Jean secoua encore la tête.

— Ce qu’il y a de sûr, poursuivit Polyte, c’est que tu n’es pas énormément bavard !… Allons, mon bonhomme, déboutonne-toi un peu avec un ancien… qui sait ? je pourrai peut-être te tirer de peine… on a vu des choses plus drôles que ça !

Au lieu de répondre, Jean mit son front entre ses mains.

— C’est donc bien dur !… murmura le dandy avec une sorte d’effroi.
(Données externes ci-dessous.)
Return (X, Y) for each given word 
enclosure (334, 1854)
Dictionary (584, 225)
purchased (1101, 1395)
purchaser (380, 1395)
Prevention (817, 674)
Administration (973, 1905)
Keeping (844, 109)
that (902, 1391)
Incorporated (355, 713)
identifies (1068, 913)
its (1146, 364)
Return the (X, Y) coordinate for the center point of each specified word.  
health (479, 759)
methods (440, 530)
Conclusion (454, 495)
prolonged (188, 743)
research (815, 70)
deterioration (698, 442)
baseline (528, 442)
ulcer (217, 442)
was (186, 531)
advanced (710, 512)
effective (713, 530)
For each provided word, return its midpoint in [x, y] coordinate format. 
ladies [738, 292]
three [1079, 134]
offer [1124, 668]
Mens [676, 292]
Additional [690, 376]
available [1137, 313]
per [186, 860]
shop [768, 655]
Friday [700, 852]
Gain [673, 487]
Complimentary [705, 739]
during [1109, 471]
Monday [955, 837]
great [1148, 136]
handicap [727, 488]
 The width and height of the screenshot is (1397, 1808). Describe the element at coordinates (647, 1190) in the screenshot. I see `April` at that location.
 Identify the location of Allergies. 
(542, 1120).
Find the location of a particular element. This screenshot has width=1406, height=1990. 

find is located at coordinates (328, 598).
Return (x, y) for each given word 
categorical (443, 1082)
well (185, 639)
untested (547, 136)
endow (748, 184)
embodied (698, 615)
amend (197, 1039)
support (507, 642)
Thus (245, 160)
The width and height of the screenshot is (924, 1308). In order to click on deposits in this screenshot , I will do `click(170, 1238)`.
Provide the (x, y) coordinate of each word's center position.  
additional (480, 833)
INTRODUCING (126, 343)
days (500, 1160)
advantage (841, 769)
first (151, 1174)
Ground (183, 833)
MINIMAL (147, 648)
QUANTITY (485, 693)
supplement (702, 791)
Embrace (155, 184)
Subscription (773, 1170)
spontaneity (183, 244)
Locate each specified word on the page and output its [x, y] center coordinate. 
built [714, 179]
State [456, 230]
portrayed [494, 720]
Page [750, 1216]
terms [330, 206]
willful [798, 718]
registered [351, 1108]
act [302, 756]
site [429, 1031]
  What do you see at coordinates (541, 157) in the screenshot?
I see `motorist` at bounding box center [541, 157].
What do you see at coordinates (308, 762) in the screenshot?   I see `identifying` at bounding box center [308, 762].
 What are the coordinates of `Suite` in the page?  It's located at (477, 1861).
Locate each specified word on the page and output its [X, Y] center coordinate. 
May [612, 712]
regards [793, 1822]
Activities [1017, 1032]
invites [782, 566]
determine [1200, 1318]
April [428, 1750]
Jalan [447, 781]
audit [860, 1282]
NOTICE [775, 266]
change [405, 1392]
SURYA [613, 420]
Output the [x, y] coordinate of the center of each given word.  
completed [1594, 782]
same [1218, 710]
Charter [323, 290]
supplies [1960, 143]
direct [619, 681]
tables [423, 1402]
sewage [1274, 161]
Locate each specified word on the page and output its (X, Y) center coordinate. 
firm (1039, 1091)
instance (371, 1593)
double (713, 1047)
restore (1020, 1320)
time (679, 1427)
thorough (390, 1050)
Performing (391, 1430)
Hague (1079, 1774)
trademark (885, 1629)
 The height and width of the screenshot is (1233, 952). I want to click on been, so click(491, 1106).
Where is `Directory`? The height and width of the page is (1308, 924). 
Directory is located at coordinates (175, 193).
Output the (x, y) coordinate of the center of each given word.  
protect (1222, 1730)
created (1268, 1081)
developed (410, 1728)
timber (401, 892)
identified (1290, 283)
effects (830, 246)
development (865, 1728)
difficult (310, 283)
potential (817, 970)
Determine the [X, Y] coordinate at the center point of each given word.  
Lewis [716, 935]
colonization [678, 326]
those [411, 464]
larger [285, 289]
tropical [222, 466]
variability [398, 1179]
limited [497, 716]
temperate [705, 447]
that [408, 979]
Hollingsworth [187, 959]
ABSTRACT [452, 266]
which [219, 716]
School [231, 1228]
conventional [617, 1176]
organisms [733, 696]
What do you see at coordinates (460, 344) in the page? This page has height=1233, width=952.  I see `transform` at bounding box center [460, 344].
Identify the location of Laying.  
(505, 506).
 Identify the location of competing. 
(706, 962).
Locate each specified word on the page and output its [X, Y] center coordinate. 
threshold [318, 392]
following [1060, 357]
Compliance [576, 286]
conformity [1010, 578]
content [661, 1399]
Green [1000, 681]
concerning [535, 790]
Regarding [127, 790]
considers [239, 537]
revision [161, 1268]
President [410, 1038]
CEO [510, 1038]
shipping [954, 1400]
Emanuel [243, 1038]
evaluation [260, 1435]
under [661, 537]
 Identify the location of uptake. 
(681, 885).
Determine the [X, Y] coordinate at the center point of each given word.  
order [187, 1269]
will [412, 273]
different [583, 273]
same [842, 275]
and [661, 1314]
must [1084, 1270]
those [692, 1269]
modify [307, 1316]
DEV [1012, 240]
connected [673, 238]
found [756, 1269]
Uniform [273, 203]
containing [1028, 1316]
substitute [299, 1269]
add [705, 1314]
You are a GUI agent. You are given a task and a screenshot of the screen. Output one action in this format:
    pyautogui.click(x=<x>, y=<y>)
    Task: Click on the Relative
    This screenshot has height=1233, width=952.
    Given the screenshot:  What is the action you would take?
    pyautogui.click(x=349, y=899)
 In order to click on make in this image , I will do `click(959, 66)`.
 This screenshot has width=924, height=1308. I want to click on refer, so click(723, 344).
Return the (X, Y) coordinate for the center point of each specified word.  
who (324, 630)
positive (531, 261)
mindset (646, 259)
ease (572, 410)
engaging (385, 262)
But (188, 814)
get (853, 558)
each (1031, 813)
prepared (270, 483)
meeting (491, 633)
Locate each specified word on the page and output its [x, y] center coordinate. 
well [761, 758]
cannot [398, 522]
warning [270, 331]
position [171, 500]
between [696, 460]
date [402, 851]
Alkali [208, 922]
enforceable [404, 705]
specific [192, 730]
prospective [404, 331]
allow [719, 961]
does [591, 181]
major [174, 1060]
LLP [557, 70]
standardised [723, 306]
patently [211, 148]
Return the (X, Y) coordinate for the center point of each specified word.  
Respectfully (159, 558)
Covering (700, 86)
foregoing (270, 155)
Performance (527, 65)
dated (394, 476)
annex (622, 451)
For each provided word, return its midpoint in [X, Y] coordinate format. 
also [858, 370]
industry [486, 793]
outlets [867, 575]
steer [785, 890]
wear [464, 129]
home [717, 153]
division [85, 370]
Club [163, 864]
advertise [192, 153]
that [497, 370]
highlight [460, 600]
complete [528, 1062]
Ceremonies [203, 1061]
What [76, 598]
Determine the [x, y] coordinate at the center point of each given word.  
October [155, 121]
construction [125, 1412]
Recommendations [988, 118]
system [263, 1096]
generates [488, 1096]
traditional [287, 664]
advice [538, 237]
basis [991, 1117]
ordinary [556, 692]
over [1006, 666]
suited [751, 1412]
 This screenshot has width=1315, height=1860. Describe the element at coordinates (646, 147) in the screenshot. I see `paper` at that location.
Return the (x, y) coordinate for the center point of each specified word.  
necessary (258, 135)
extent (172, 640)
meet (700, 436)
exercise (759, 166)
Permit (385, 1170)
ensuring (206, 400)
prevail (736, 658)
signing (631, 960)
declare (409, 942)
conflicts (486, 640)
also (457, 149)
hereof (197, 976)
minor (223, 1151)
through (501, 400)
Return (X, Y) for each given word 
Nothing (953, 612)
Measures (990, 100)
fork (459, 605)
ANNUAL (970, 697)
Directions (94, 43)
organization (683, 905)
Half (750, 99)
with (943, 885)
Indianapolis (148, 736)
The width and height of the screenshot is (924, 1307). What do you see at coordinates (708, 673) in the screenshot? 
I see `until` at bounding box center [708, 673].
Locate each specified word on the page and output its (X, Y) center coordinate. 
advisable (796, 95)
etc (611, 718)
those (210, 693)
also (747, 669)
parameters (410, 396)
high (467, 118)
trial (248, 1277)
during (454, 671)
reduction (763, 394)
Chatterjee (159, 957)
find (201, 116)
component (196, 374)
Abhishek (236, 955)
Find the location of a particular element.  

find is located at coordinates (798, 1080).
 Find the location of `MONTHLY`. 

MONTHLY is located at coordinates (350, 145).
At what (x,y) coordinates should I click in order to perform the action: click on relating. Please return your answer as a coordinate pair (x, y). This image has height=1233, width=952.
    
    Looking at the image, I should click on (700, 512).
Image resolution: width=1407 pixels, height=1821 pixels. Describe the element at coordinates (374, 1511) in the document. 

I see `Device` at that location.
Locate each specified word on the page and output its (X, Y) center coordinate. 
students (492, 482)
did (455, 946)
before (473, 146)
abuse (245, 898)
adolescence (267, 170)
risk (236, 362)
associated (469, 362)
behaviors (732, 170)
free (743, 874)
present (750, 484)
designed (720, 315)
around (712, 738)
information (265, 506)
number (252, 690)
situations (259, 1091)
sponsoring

Un sanglot souleva la poitrine de Jean ; ses deux mains retombèrent, et Polyte vit son visage inondé de larmes.

Cette douleur le frappa beaucoup plus vivement qu’on n’aurait pu s’y attendre. Il demeura tout interdit et ne trouva plus de paroles.

Ce fut Jean qui rompit le premier le silence.

Quelques mots tombèrent de sa bouche, pénibles et embarrassés ; Polyte écoutait. Jean s’anima peu à peu ; le plaisir mélancolique qu’éprouvent à s’épancher les âmes blessées prenait insensiblement le dessus ; il raconta sa douloureuse histoire, la venue des recors dans la maison, le danger qui pesait sur la mère Regnault et l’impossibilité où il se trouvait de satisfaire son créancier impitoyable.

À mesure qu’il parlait, les traits fades et grossiers du dandy de bas ordre prenaient une expression d’intérêt croissant ; sa figure, qui n’avait ordinairement d’autre caractère qu’une épaisse insouciance, arrivait à peindre de véritables émotions.

— Si c’est possible ! grommelait-il de temps en temps ; — faire du mal comme ça à une pauvre bonne femme !

Lorsque Jean eut fini, Polyte ferma son poing avec colère, et frappa violemment le pavé du bout de sa canne.